Indeterminate results were also reported both for the study as a whole and also for a variety of higher risk sub-groups within the study. An indeterminate result occurs when a test is completed but the result cannot be interpreted. This may be caused by a lack of sensitivity in the assay or by the patient having too few T cells to elicit a response. Reported indeterminate rates are given below:
| Group | T-SPOT.TB
Indeterminates |
QFT
Indeterminates |
| Overall result (n=383) |
3% (12) |
11% (43) |
| Patients with cancer (n=40) |
3% (1) |
15% (6) |
| Children under 5 years old (n=22) |
0% |
32% (7) |
| Patients over 80 years old (n=26) |
4% (1) |
12% (3) |
| Patients on systemic corticosteroids (n=34) |
3% (1) |
18% (6) |
| Patients undergoing cancer chemotherapy (n=28) |
21% (6) |
36% (10) |
The findings from the Ferrara study are supported by another study completed at the Asan Medical Centre, Seoul, South Korea by a group led by JY Lee. This study was published in the April edition of the European Respiratory Journal and compared the performance of T-SPOT.TB, TST and QFT in a group of patients with a high clinical suspicion of active TB. The results from this group were compared against a low risk control group of healthy patients.
The overall sensitivity of T-SPOT.TB in the 87 patients diagnosed with active TB disease was 95.4%. This was significantly higher than the results achieved with QFT (70.1%) and TST (66.7%). Moreover 8 patients gave indeterminate results using QFT, while no indeterminates were observed with T-SPOT.TB.
In a sub group of these active TB disease patients (n=29) who also had concomitant immunosuppression, the sensitivity of T-SPOT.TB was unaffected whereas the sensitivity of both QFT and TST fell.

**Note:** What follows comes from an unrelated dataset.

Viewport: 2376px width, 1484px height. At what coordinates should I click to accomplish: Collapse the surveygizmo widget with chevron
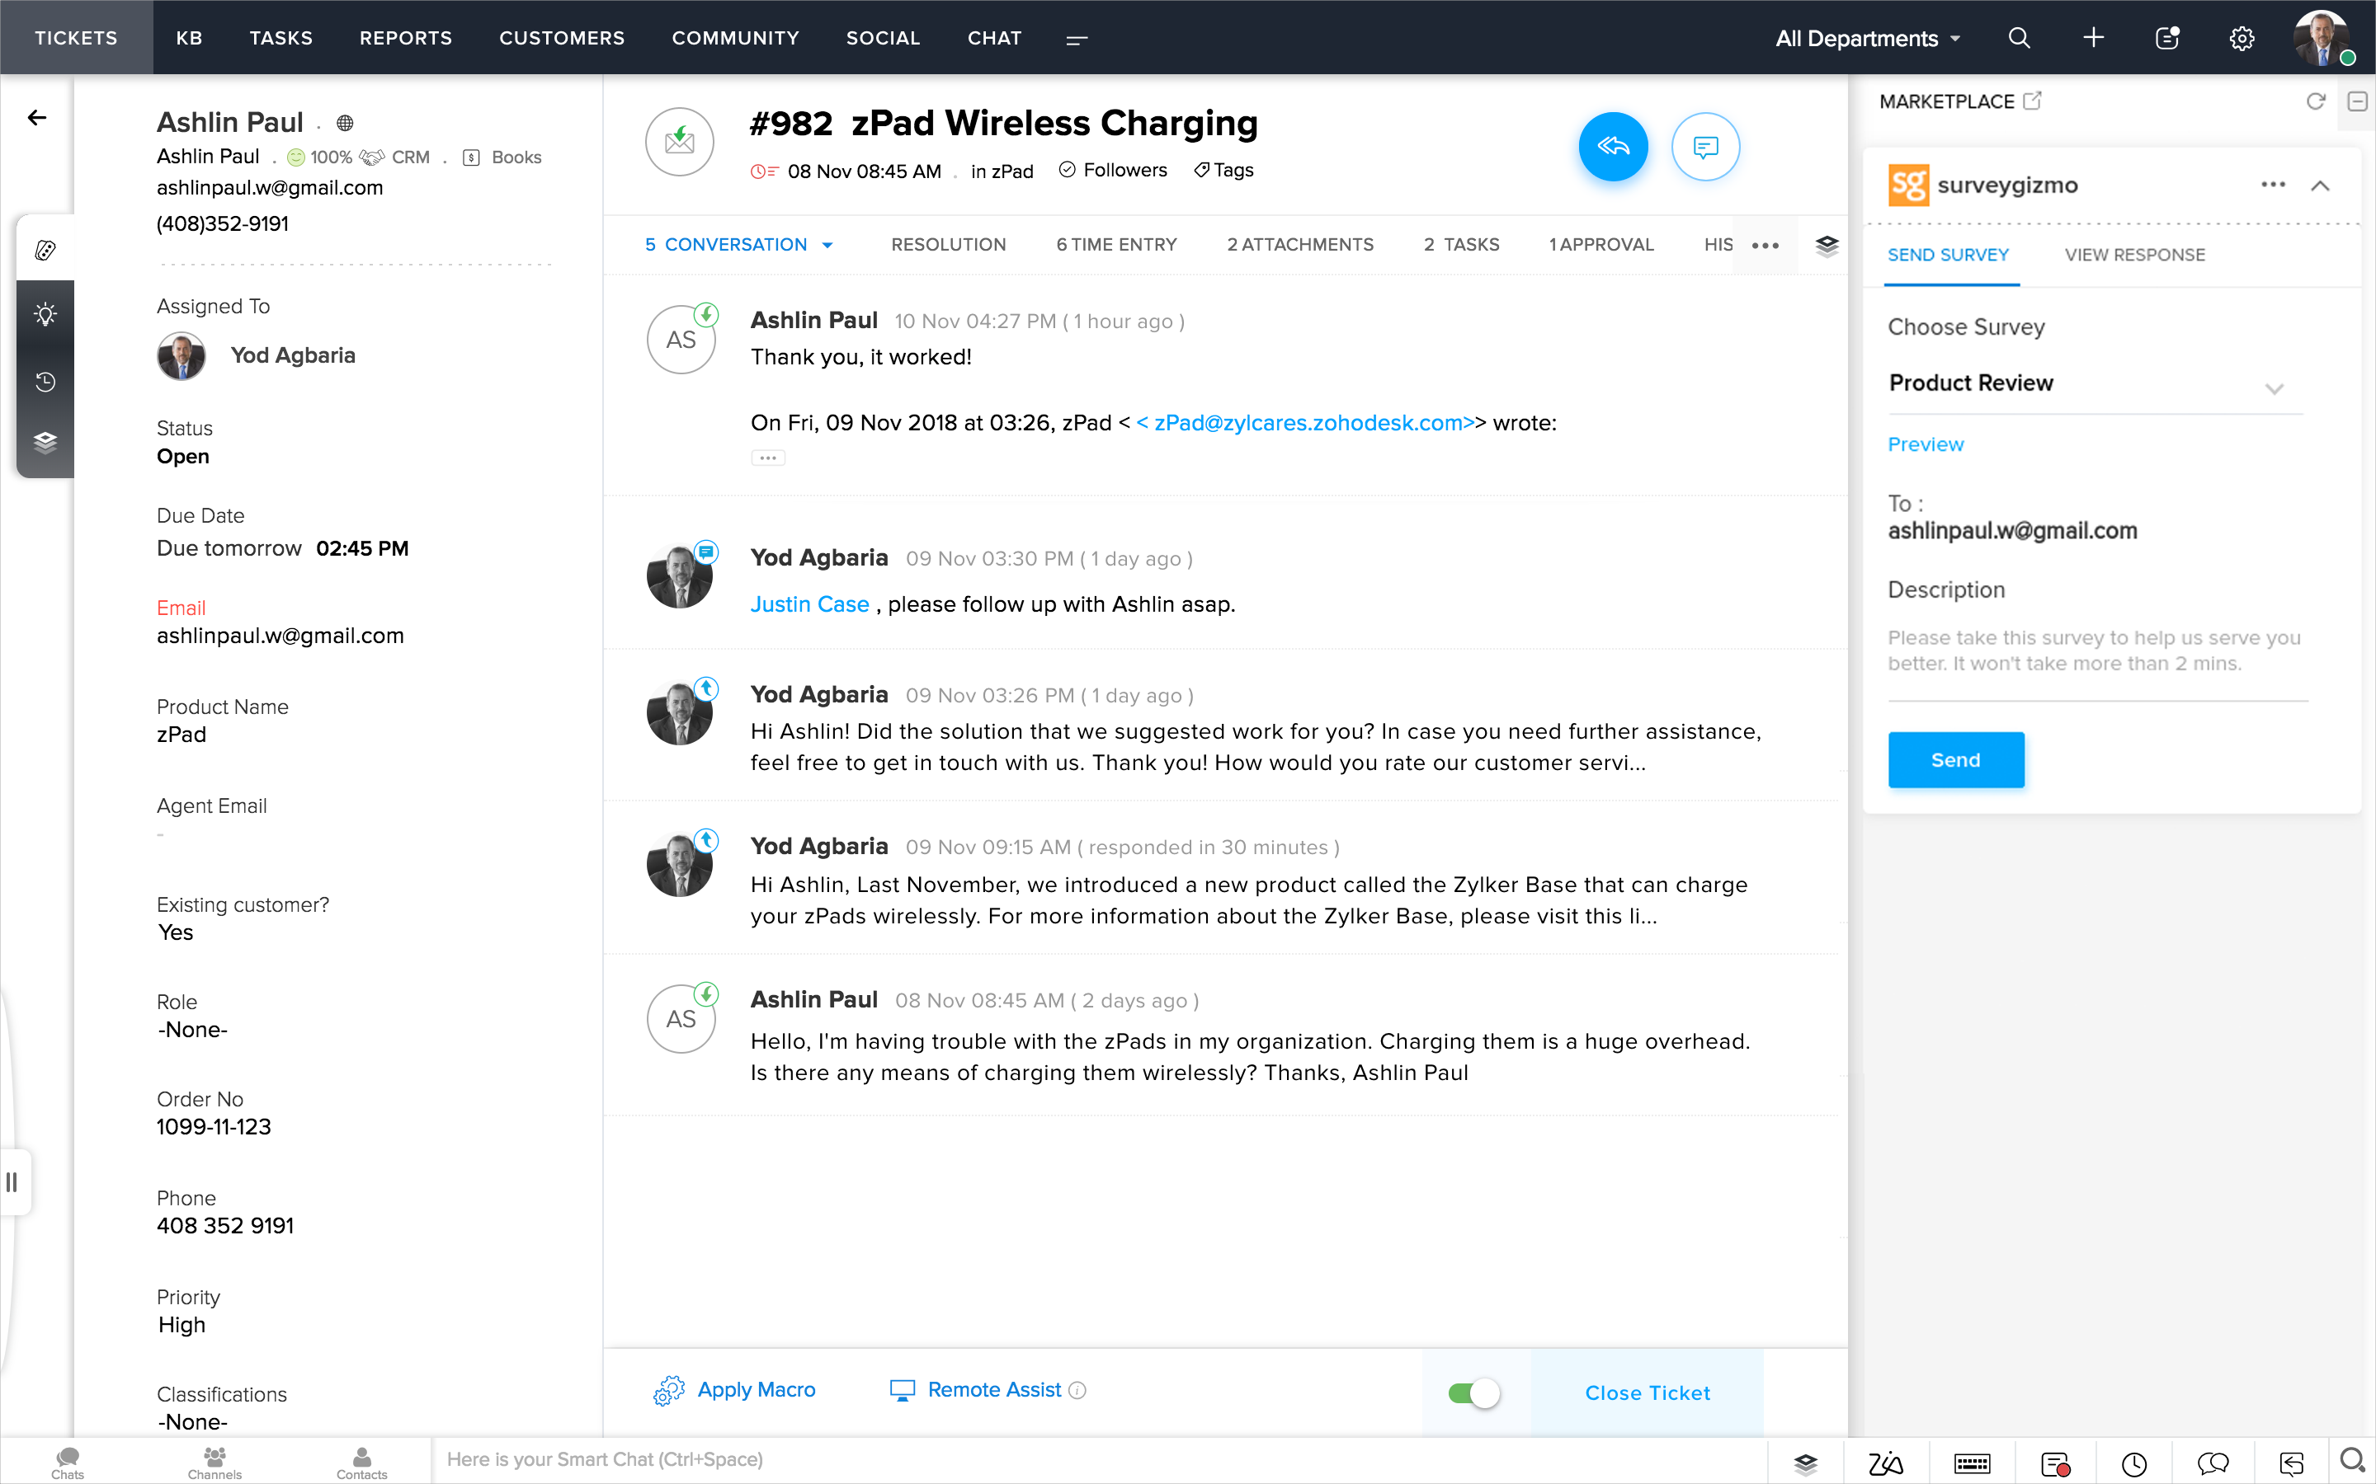pos(2320,186)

Commenting on the reported findings, Peter Wrighton-Smith, Chief Executive Officer of Oxford Immunotec said, “These studies represent the first significant effort to directly compare the performance of T-SPOT.TB and QFT. It is clear from the results presented in these two papers that T-SPOT.TB is significantly more sensitive than its competitors, far less affected by immunosuppression and is able to provide an accurate result each time a test is carried out with very few indeterminates. We expect the clinical case for T-SPOT.TB to be further strengthened, with a significant number of further studies directly comparing the performance of each of the tests due to be published in the coming months.”